- Vorliegender Text
────────────────────

Óscar Beltran bei der Recherche mit Material, das er in Freiburg fand. Er stammt aus einem der betroffenen Dörfer und suchte nach Antworten auf die Frage, warum ausgerechnet diese im Bürgerkrieg bombardiert wurden. Screenshot: SUICAfilms Foto: Screenshot: SUICAfilms

Dokumentarfilm: "Das Stuka-Experiment" im Haslacher Kino aufgeführt / Diskussion über Erinnerungskultur

Haslach - Was ist 1938 in vier kleinen Dörfern in Spanien geschehen? 80 Jahre später wird die Wahrheit aufgedeckt. Eine beeindruckende Dokumentation zeigt diese. Am Mittwochabend wurde sie mit anschließender Diskussion im Haslacher Kino aufgeführt.

"Das Stuka-Experiment" – im Original "Experiment Stuka" – zeichnet nach, was im Mai 1938 in der Provinz Castelló geschieht: Drei Flugzeuge bombardieren – völlig aus dem Nichts – vier kleine Dörfer, die bislang vom Bürgerkrieg relativ verschont geblieben sind. 38 Menschen verlieren ihr Leben. Die franquistische Regierung schiebt die Tat der Gegenseite zu, die Dörfer bleiben über Generationen wegen Schuldzuweisungen tief gespalten.

────────────────────

- Gespeicherte Daten

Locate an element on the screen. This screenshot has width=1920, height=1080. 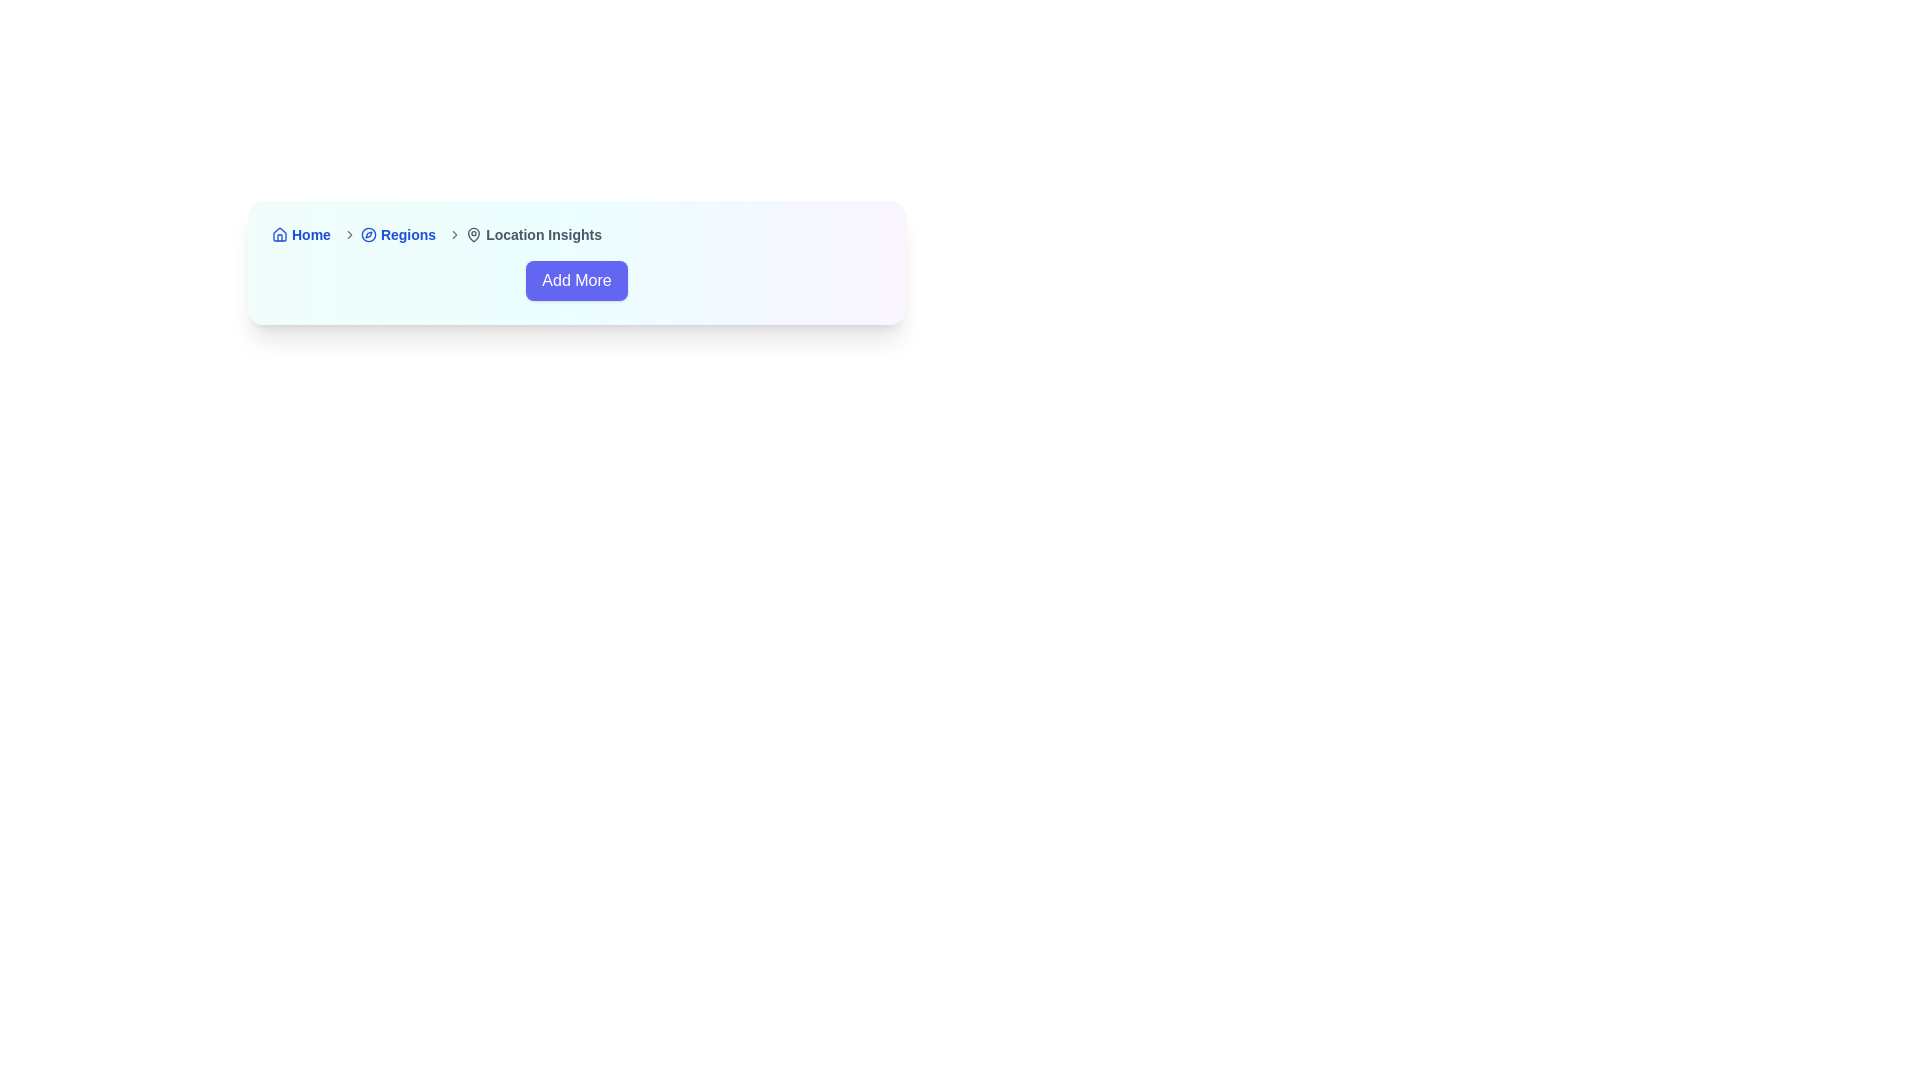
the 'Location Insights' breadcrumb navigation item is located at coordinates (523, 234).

────────────────────

- Aufgabenstellung A
Nennen Sie alle geografischen Namen von Orten, Ländern und Provinzen, die im Bericht über den Dokumentarfilm vorkommen, jeden nur einmal.
- Aufgabenstellung B
Schreiben Sie aus dem Bericht über den Dokumentarfilm den Abschnitt von „Haslach - Was“ bis „Haslacher Kino aufgeführt.“ wortgetreu ab.
Die Daten stammen aus einer anderen Quelle als der Text.

- Schriftliche Antwort A
Freiburg, Haslach, Spanien, Castelló

- Schriftliche Antwort B
Haslach - Was ist 1938 in vier kleinen Dörfern in Spanien geschehen? 80 Jahre später wird die Wahrheit aufgedeckt. Eine beeindruckende Dokumentation zeigt diese. Am Mittwochabend wurde sie mit anschließender Diskussion im Haslacher Kino aufgeführt.